促红细胞生成素(EPO)缺乏:肾脏是EPO的主要生成器官,肾脏功能受损,EPO就会分泌不足,造成红细胞成熟障碍;同时炎症状态、继发性甲旁亢、尿毒症毒素均可导致EPO活性降低。
铁代谢紊乱:铁是红细胞合成的重要原料之一,铁缺乏及代谢障碍是慢性肾脏病合并贫血的重要因素。MHD患者可因失血(透析管路残留、频繁采血检查、胃肠道失血)、铁摄入不足或吸收障碍导致绝对性铁缺乏,表现为血清铁蛋白(SF)和转铁蛋白饱和度(TSAT)降低。也可以SF正常或升高,但铁释放或利用障碍,即功能性铁缺乏,常见于炎症状态。

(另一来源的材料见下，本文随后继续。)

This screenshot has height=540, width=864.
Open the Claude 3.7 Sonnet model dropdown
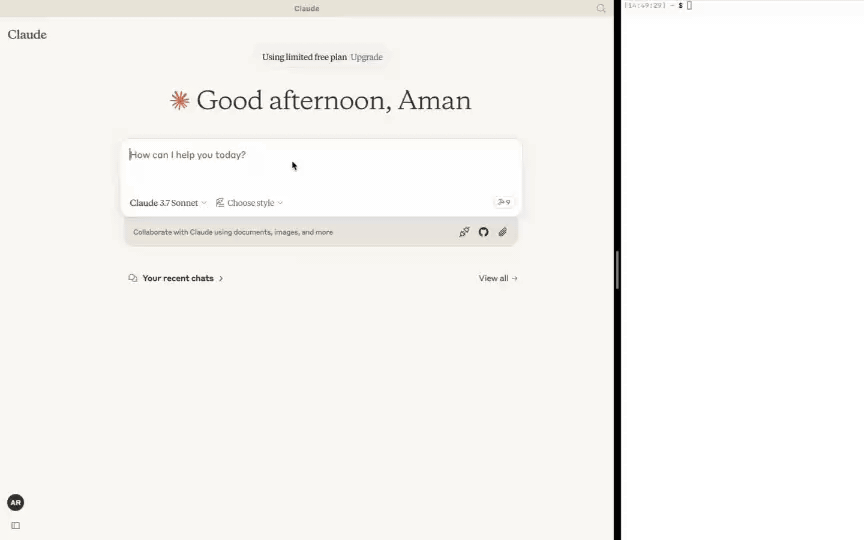[x=167, y=203]

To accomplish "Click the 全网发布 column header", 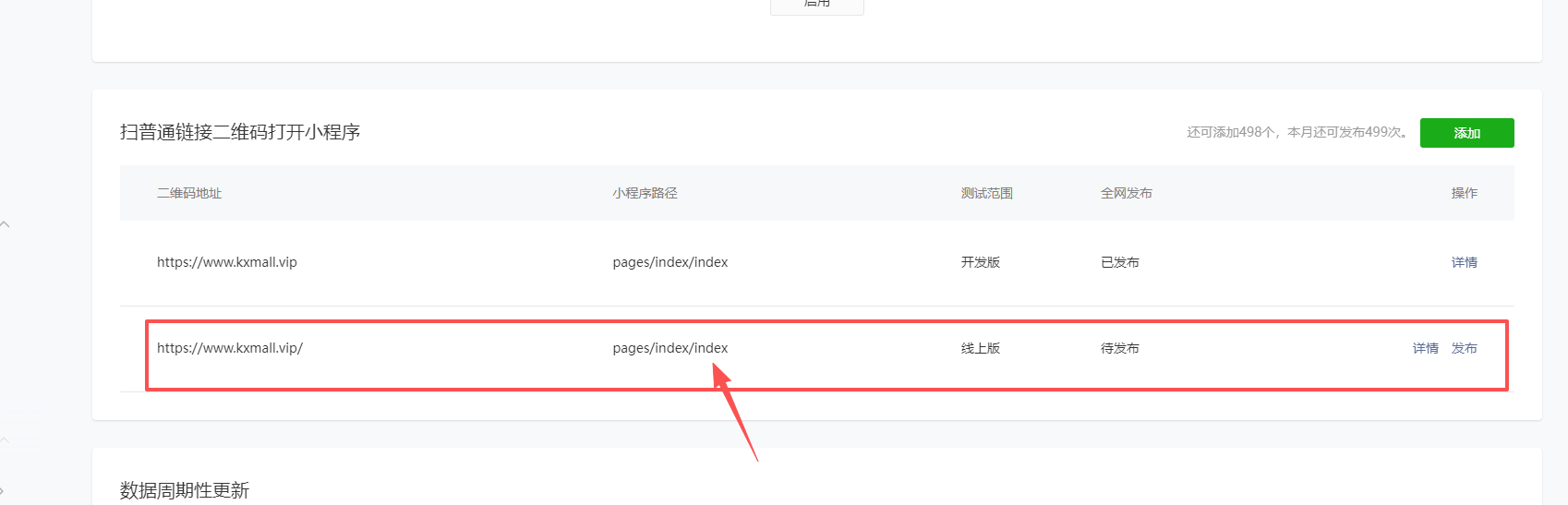I will 1126,193.
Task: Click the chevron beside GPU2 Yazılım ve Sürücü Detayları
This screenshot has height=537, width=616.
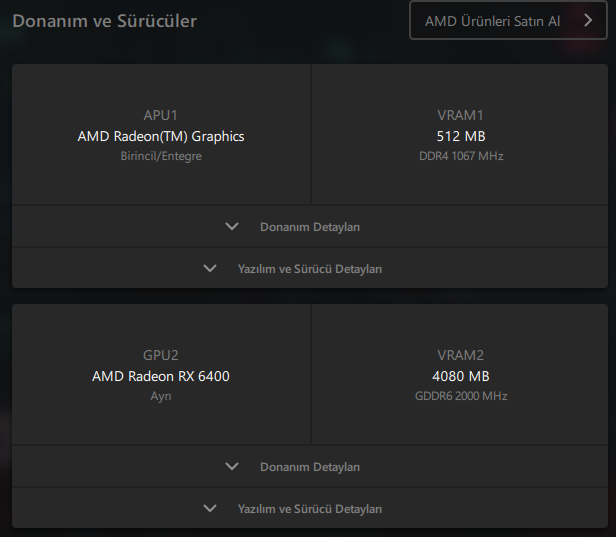Action: 210,508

炎症状态:透析模式、合并感染、心血管疾病等可导致慢性炎症状态,抑制EPO产生,降低骨髓对EPO的反应性,导致铁代谢障碍、缩短红细胞寿命等。
继发性甲状旁腺功能亢进:高PTH血症可抑制红细胞生成导致骨髓纤维化。
营养缺乏:MHD患者由于尿毒症毒素蓄积、心功能不全胃肠道水肿、食欲减退等导致营养缺乏,包括蛋白质、叶酸、维生素B12等缺乏,进而引起贫血。
其他:透析相关溶血,药物继发贫血,尿毒症毒素蓄积抑制骨髓造血,肿瘤、血液系统疾病等引起的贫血。

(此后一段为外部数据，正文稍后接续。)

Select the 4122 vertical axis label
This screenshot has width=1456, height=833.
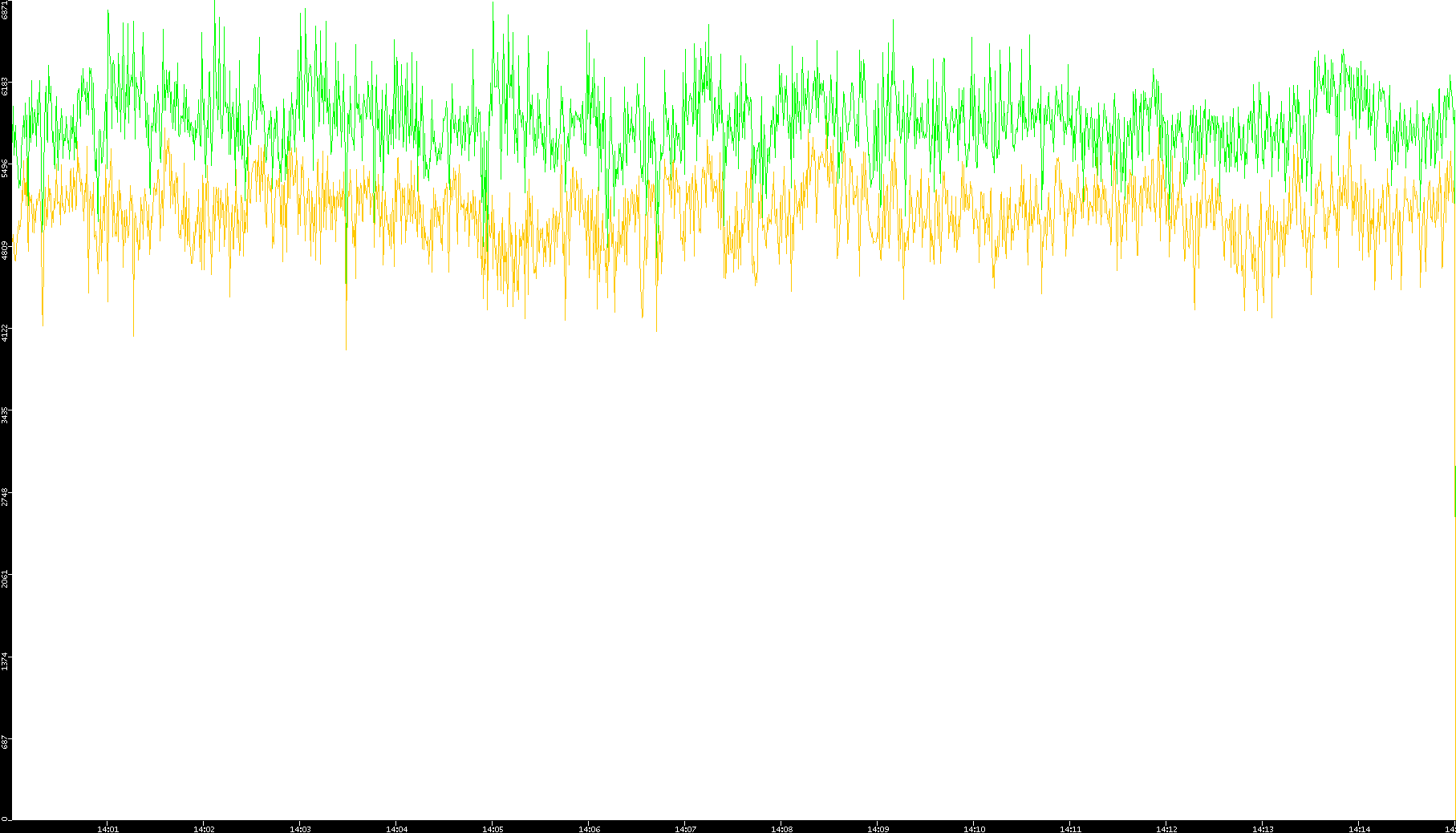6,332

1. 确认贫血及程度:居住海平面地区的成年人,男性Hb<130 g/L,非妊娠女性Hb<120 g/L,妊娠女性Hb<110 g/L,可诊断贫血;但应考虑患者年龄、种族、居住地的海拔对Hb的影响。
2. 明确是否存在肾性贫血之外的贫血性疾病:明确除外营养不良性贫血、溶血性贫血、出血性贫血疾病和血液系统疾病等导致的贫血,才可诊断肾性贫血。
3. 诊断是否存在加重肾性贫血的危险因素:如严重缺铁状态、继发性甲状旁腺功能亢进、炎症状态及营养不良等。
(1)启动时机:当Hb浓度为≤90~100 g/L时,建议开始肾性贫血药物治疗。MHD患者SF≤200μg/L且TSAT≤20%为绝对铁缺乏,需启动铁剂治疗。
(2)治疗目标:Hb治疗靶目标≥110g/L,不超过130 g/L;Hb增加速度每月10/L,不超过20g/L;推荐TSAT维持在30%~50%且SF200-500μg/L作为铁代谢治疗的靶目标。
(1)生活方式干预:营养、运动、心理、患者教育等。
(2)多学科联合治疗:联合营养科、心内科、呼吸科、康复科等多学科协作,为患者制定个体化干预策略。
(3)危险因素的干预:控制感染、出血及血栓事件、透析不充分、甲状旁腺功能亢进、慢性炎症状态等加重贫血的危险因素。
(4)常用的治疗药物包括ESA、HIF-PHI、EPO模拟肽、铁剂等,根据患者Hb水平、铁代谢状态、炎症水平,制定单药或联合给药方案。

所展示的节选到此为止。